**Set tasks**
1. Please answer these from the AccelStepper post, one per line:
(a) What baud rate does setup pass to Serial.begin?
(b) What maximum speed is set for each stepper?
(c) What message does command3 print when it finishes?
2. Resume the AccelStepper post at the point where it stops, carrying on with the command4 code.

AccelStepper slower than sending pulses manually?

I'm trying to use multistepper in accelstepper to control 2 stepper motors simultaneously.

void setup() {
  Serial.begin(250000);
  pinMode(STEP_PIN_1, OUTPUT);
  pinMode(DIR_PIN_1, OUTPUT);

  pinMode(STEP_PIN_2, OUTPUT);
  pinMode(DIR_PIN_2, OUTPUT);

  pinMode(LIMIT, OUTPUT);

  Serial.println("Start...");
  stepper1.setMaxSpeed(4000);
  stepper1.setMinPulseWidth(20);
  stepper2.setMaxSpeed(4000);
  stepper2.setMinPulseWidth(20);

  steppers.addStepper(stepper1);
  steppers.addStepper(stepper2);
}

Then I try to control the motors using this code:

void command3(bool down){
  Serial.println("Command 3 Starting");
  
  long positions[2];
  if (down){
     positions[0] = -distance;
     positions[1] = -distance;
  }
  else {
     positions[0] = distance;
     positions[1] = distance;
  }
  steppers.moveTo(positions);
  while(digitalRead(LIMIT) == LOW)
  {
    if (stepper1.distanceToGo() == 0)
    {
      break;
    }
    steppers.run();
  }
  delay(500);
  positions[0] = 0;
  positions[1] = 0;
  steppers.moveTo(positions);
  while(digitalRead(LIMIT) == LOW)
  {
    if (stepper1.distanceToGo() == 0)
    {
      break;
    }
    steppers.run();
  }
  delay(500);
  Serial.println("Command 3 Finished");
}

The code above is an order of magnitude slower than sending the pulses myself:

void command4(bool down){
  Serial.println("Command 4 Starting");
  if(down)

**Data**
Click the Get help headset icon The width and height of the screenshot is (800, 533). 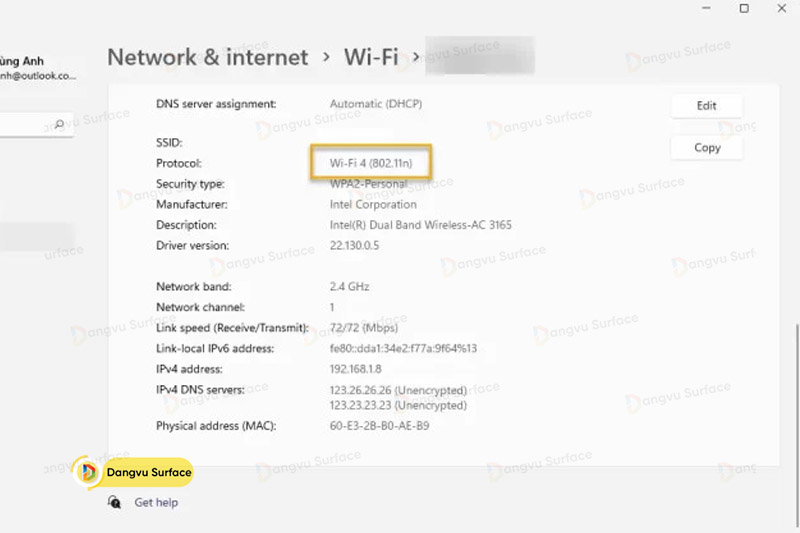pyautogui.click(x=115, y=502)
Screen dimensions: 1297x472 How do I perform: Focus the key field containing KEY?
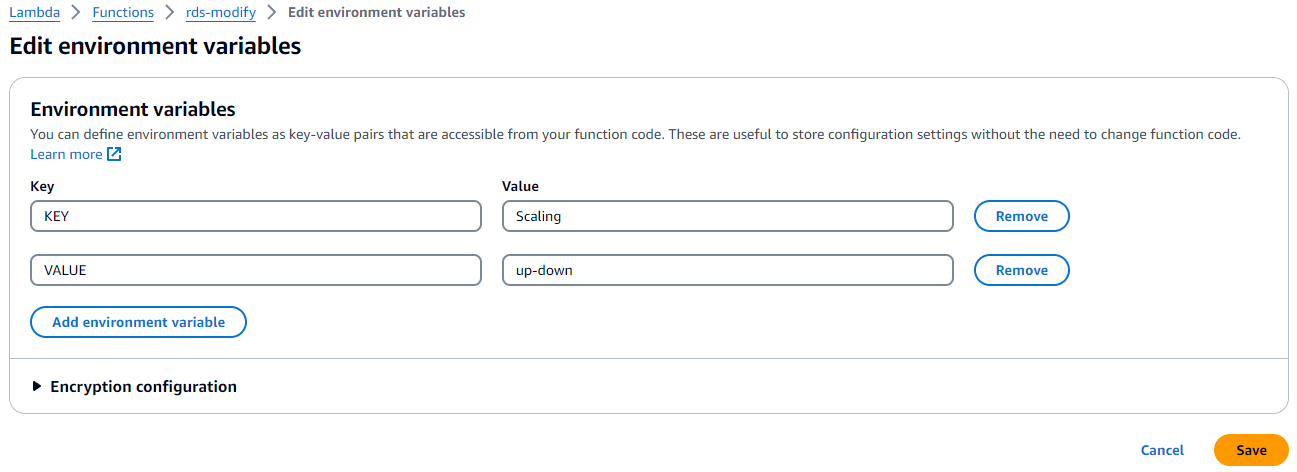pyautogui.click(x=256, y=216)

**The replies**
1.
(a) 250000
(b) 4000
(c) Command 3 Finished

2.
  {
    digitalWrite(DIR_PIN_1, LOW);
    digitalWrite(DIR_PIN_2, LOW);
  }
  else{
    digitalWrite(DIR_PIN_1, HIGH);
    digitalWrite(DIR_PIN_2, HIGH);
  }

  for (long i = 375000; i>0; i--)
  {
    if (digitalRead(LIMIT) == HIGH)
    {
      break;
    }
    digitalWrite(STEP_PIN_1, LOW);
    digitalWrite(STEP_PIN_1,HIGH);
    digitalWrite(STEP_PIN_2, LOW);
    digitalWrite(STEP_PIN_2,HIGH);
    delayMicroseconds(5);
  }
  Serial.println("Command 4 Finished");
}

Am I using the library wrong or should I just send the pulses myself?

sterisk:
The code above is an order of magnitude slower than sending the pulses myself:

You have not told us how many steps per second the slow and the fast programs can produce.

There is no doubt that you can write Arduino code to work a lot faster than the AccelStepper library - I believe that's mainly because the library uses floating-point maths which is very slow.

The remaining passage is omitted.